[Stored data entries]
>>>>

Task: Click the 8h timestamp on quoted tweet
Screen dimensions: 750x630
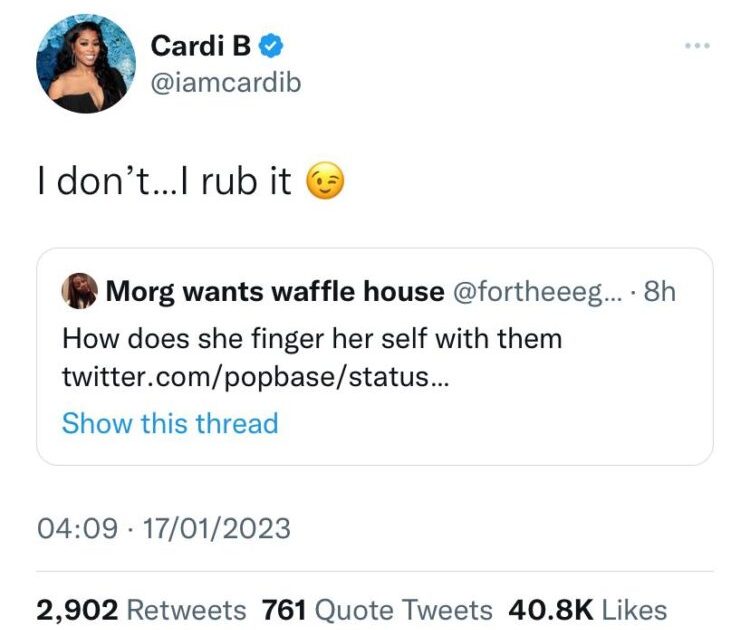Action: 659,292
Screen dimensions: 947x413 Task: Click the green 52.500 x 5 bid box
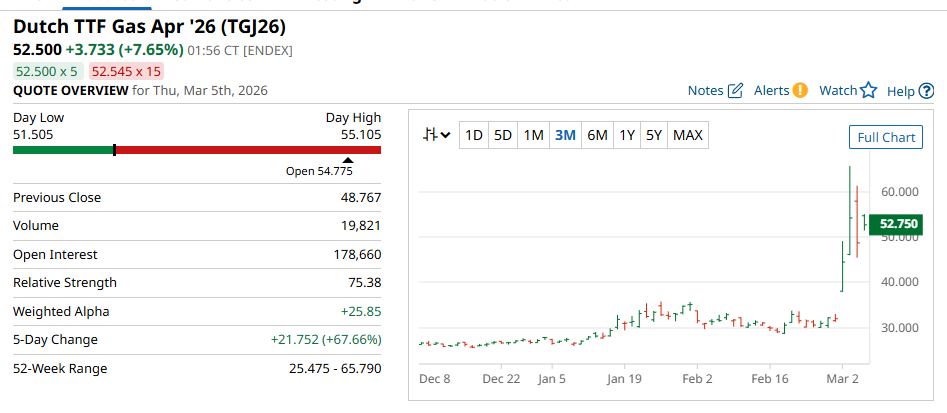point(48,71)
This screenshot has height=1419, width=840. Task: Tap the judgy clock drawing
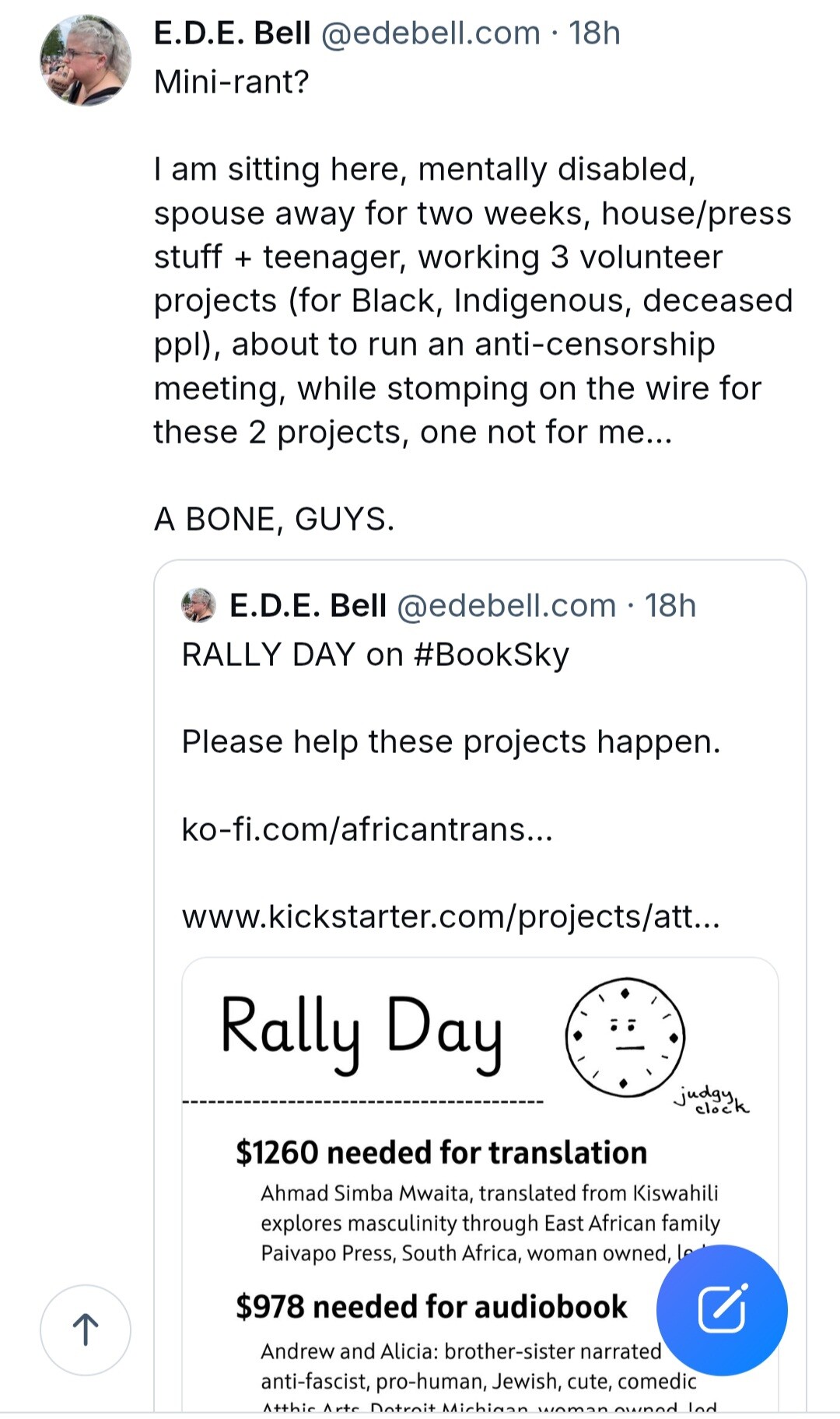(x=626, y=1037)
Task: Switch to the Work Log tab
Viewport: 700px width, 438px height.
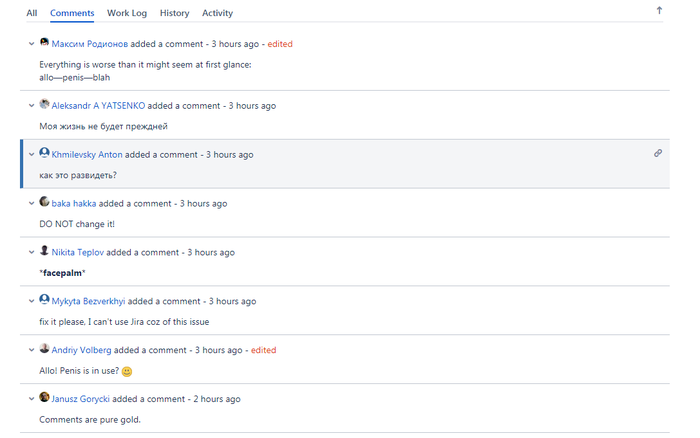Action: (x=127, y=13)
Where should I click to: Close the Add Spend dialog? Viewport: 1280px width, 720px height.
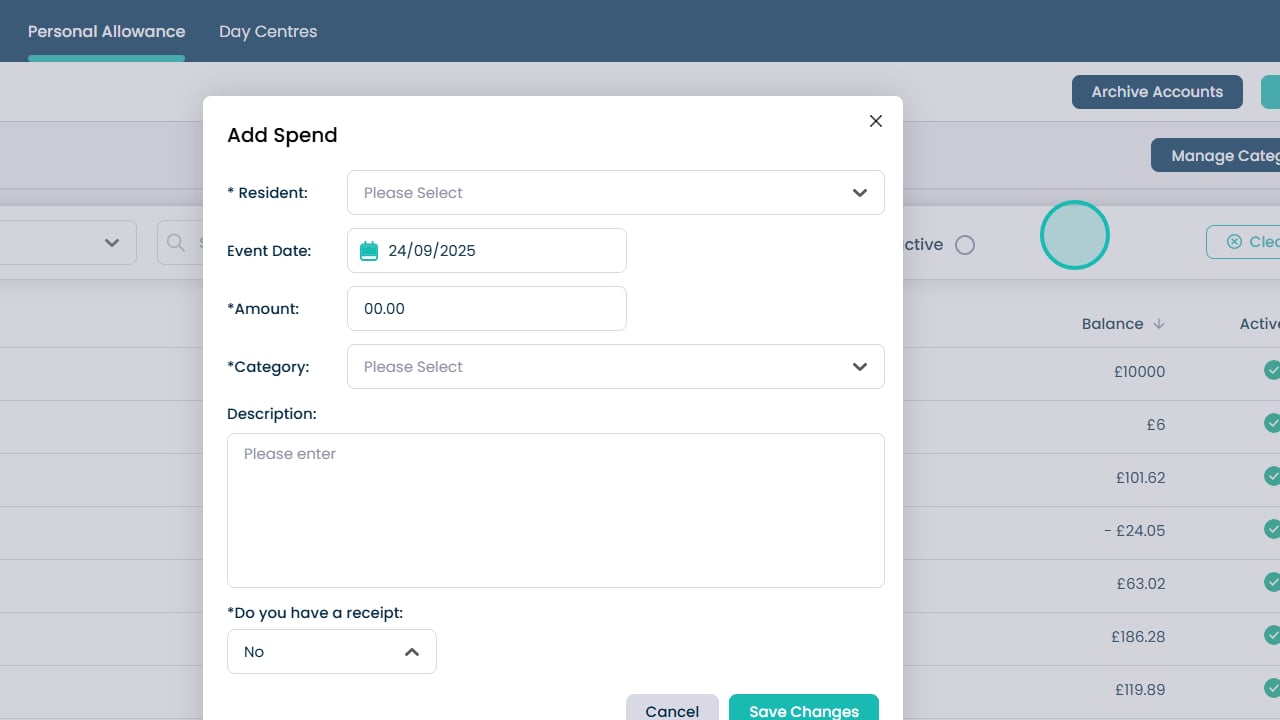click(x=876, y=121)
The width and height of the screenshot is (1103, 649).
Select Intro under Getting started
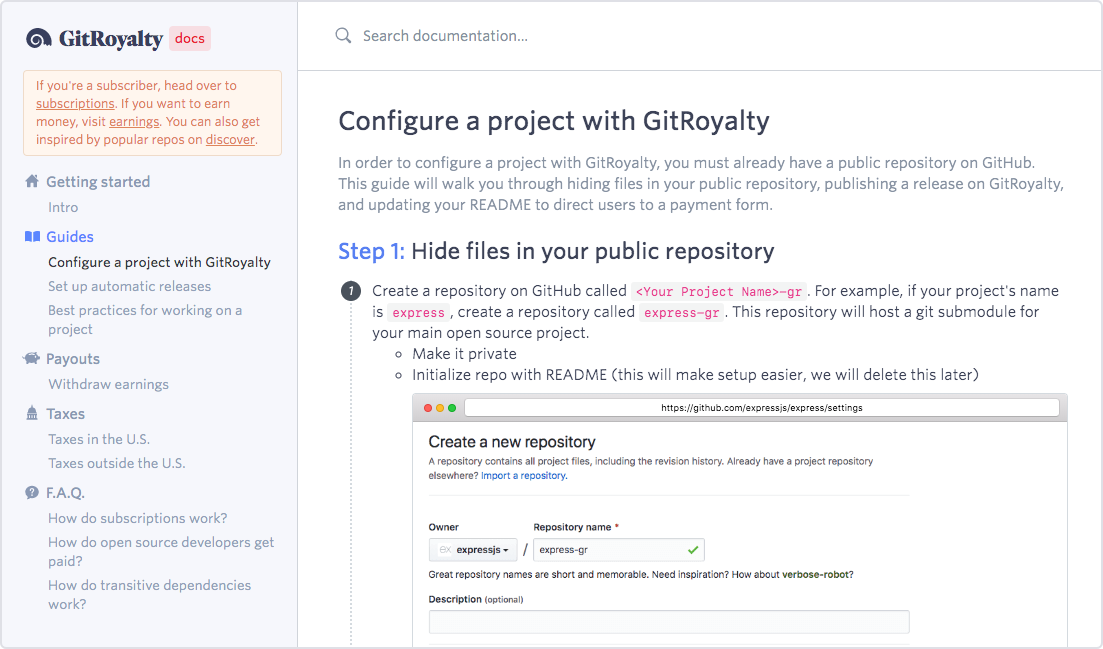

<<<<

Exercise details
In your reply, please set down exactly the lines from the one containing "Viewport: 700px width, 438px height." through the end of the records, with the pictures left out.

Task result
Viewport: 700px width, 438px height.
Action: (x=127, y=13)
Where should I click to: Close the Add Spend dialog? Viewport: 1280px width, 720px height.
click(x=876, y=121)
The width and height of the screenshot is (1103, 649).
Select Intro under Getting started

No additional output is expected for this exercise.